I’m thinking of building an app that uses a similar module (concept, not Go module) approach to Apache. I’ll have a modules_available directory and modules_enabled and to enable a module you symlink from available to enabled. I want these changes to be picked up at run time rather than having the user recompile the app.
If it helps, I think the modules will all have the same interface which will be a couple of functions, take data, return processed data.
How easy is this to do and, if easy, is there a good write up on doing it?
As background, I’m thinking of rewriting this Ruby app to take better advantage of multi-threading.
In Ruby it is easy to dynamically pull in all the enabled checkers but as I’m new to Go I’m still trying to work out what is possible, possible but shouldn’t be done and impossible.
That looks like it would do it. From the sample code there, I’d get a directory listing of the enabled directory then loop through all the files calling open on them.
I can see a weekend of brain melting trying to get this working while I get my head round all the concepts but looking forward to it.
FWIW I wouldn’t go there unless you really need to load the code at runtime. Your life will be simpler by compiling the modules at compile time and enabling/disabling them based on a configuration file or similar.
Why not? Is it not a good way to do things in Go, hard to work with, or something else?
The way things currently work, people install the app then if they want any small tweaks to the modules I can send over just the one file, they can drop it in the directory with a different name and see the changes straight away. Small things like that would probably be harder with a single compiled binary.
If I did this at build time, I want the flexibility to add new modules with as little effort as possible. The way I’m doing it with Ruby is to build an array of modules and then loop through the array calling the same function on each module.
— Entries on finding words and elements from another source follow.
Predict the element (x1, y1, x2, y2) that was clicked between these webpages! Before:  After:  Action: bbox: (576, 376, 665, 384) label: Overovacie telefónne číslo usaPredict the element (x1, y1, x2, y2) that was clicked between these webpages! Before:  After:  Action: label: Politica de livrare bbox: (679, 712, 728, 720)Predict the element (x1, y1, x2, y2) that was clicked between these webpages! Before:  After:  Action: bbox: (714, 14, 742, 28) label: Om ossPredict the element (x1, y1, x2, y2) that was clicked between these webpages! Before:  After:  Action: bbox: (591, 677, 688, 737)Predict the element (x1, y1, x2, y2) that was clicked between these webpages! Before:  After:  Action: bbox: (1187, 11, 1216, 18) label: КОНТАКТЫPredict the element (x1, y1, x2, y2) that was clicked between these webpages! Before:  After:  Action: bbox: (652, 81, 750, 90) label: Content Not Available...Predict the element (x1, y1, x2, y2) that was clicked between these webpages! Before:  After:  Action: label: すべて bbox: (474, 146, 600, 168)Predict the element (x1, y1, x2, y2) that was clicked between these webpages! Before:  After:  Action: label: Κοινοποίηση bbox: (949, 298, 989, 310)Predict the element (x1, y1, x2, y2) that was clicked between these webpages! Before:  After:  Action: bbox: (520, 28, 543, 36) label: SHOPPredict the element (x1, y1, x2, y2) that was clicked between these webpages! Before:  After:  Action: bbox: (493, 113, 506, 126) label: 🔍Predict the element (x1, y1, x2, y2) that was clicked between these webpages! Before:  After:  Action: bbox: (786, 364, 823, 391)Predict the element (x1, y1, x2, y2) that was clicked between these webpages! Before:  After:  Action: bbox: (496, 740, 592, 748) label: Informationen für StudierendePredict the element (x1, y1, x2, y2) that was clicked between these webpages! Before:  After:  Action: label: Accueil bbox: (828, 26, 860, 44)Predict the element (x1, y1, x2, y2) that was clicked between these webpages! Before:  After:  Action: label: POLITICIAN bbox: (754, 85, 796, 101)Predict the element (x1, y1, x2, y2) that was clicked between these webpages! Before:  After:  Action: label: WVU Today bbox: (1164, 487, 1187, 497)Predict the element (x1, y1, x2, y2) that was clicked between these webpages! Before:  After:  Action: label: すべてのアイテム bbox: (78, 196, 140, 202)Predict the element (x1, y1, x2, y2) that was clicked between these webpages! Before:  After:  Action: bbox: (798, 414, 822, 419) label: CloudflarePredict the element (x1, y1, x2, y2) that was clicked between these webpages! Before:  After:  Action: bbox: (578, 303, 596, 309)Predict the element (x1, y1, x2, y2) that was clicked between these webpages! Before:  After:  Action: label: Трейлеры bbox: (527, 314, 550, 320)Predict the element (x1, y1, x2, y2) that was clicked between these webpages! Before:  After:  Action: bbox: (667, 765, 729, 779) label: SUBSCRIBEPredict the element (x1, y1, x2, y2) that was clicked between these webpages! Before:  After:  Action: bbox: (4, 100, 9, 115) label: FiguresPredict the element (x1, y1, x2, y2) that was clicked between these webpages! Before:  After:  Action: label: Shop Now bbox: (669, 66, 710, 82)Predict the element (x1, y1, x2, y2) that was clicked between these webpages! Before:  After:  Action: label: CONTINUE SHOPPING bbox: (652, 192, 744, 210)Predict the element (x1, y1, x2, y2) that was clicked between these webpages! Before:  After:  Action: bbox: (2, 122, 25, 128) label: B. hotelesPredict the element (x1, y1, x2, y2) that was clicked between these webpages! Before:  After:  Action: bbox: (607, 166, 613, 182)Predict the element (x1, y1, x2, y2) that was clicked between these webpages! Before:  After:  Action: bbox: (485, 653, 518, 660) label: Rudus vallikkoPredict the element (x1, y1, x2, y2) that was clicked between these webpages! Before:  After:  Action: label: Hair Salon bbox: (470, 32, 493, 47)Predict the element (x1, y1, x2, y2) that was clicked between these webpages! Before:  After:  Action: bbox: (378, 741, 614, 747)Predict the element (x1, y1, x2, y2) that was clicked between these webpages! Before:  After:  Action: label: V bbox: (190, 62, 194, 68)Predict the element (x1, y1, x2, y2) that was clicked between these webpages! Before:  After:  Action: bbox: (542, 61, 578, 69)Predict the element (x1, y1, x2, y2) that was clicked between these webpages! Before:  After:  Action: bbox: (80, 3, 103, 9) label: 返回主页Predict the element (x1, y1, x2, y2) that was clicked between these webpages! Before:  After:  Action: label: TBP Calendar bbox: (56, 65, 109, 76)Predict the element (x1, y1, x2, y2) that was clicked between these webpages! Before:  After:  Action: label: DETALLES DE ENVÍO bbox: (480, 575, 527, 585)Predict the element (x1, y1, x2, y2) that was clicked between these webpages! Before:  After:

The modules don’t need to hold any state so don’t need to be instantiated objects, they can be class methods or just functions in a library. The functions are all going to have the same name just in different namespaces (excuse probably wrong terminology).
Rough pseudo code is:
mod_list = dir (module_directory)
for each mod_name in mod_list
mod_array << mod_name.register()
end
for each item I want to parse
for each module in mod_array
results[module name] = module.parse(data)
end
end
for each module in array
print module.generate_results (results[module name])
end
A common way of doing this in Go is to have a per file init() that registers the function or type in that file in some package-level variable. I typed up an example for that a while back here on the forum but I can’t find it… Basically
main.go
var registry = make(map[string]func() string)
func main() {
for name, fn := registry {
fmt.Println(name, "says", fn())
}
}
I spent this morning playing with modules and interfaces and came up with a way that worked but required me to do some work when I added a new module, merging that with this I think will do just what I need. Thanks.